In 1995 I completed my B.A. with a double major in psychology (results not good enough to enter honours) and began the final stages of the cadetship at the Commonwealth Employment Agency (CES) under the supervision of senior occupational psychologists. However the supervisory role and occupational career path soon ceased, because another psychologist complained that I did not have enough education to be a psychologist. The Department looked into this and found the state psychological registration board still recognised 3-year study plus 3-year supervision. After some debate I was informed I could stay in my position. But I felt that without the support of my colleagues I should leave the position until I had obtained a fourth year in psychology.

After attending an APS Conference as an Aboriginal student ‘guest’, I applied for the Graduate Diploma in Community Psychology at Victoria University because I believed it would give me skills to work with people and the Aboriginal community. I moved to Victoria to start the course, which I found invaluable. The applied thesis/research component was conducted out in the community. Doing research with people in real life settings gave me immediate experience and useful skills. Ten years on, I still reflect on lessons I learnt there. While studying in Victoria I also worked for the Victorian Link-Up program that helps reunite Aboriginal people who were stolen from their families.

I returned to Tasmania to work at the CES and later, the Commonwealth Rehabilitation Services (CRS). I then became the Tasmanian Link-Up coordinator at the Tasmanian Aboriginal Centre (TAC). I worked briefly for CentreLink as an Indigenous Services Officer (ISO) and then for the State Government in the child protection assessment team for over three years. The work was extremely difficult and draining but also very rewarding, and the teamwork with colleagues was brilliant.

During my work at Intake and Assessment I sought professional supervision for registration. As I could not afford to pay for supervision it was agreed that I would return the hours of supervision in work. After four months of supervision and co-running weekly workshops as well as working full-time in child protection, I reassessed the situation, ceased supervision, and considered doing a Masters degree. In hindsight paying for supervision would have been more beneficial than trading the hours for further work.
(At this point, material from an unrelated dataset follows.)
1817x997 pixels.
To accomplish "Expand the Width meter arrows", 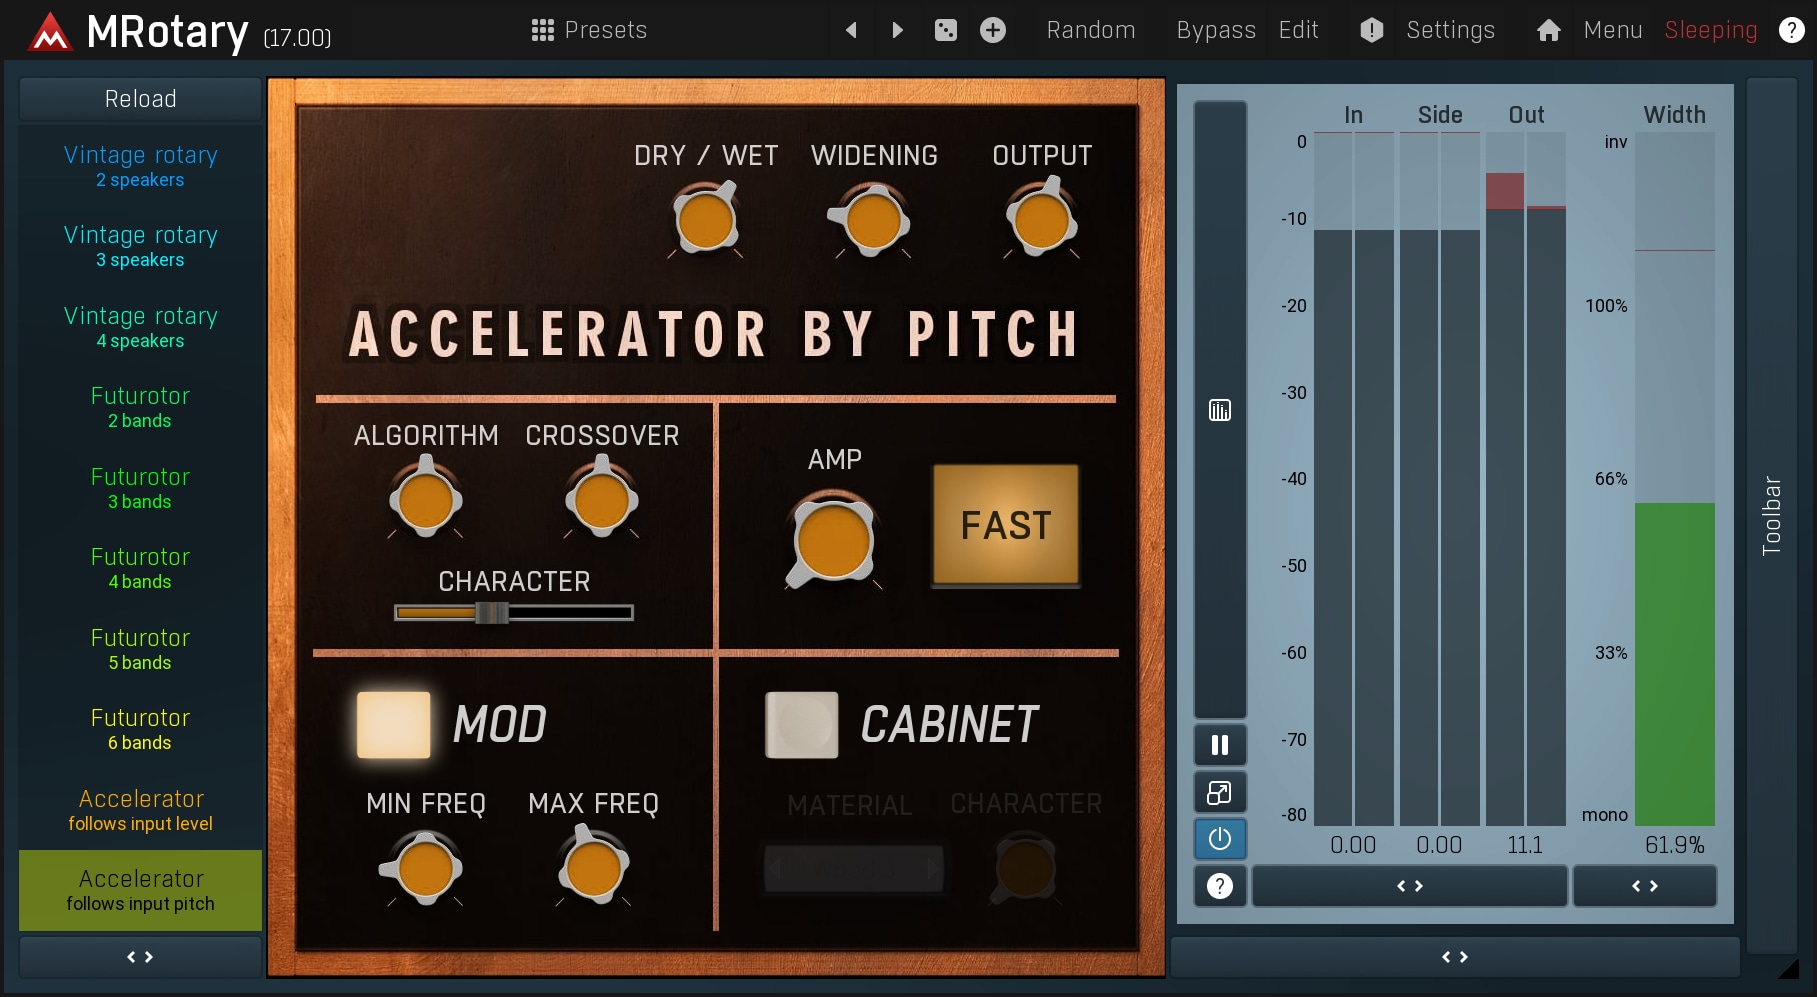I will click(1644, 886).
In 2002 I went to enrol in a Master of Psychology course and came away from the university enrolled part-time in a Fine Arts Degree. I found Fine Arts a great stress relief to my work in child protection. I went back to work for the TAC as a Health Information Officer in the policy branch. Then in 2005 I took maternity leave to have my son. I currently conduct occasional Link-Up work for the TAC. And I’m yet to register as a psychologist.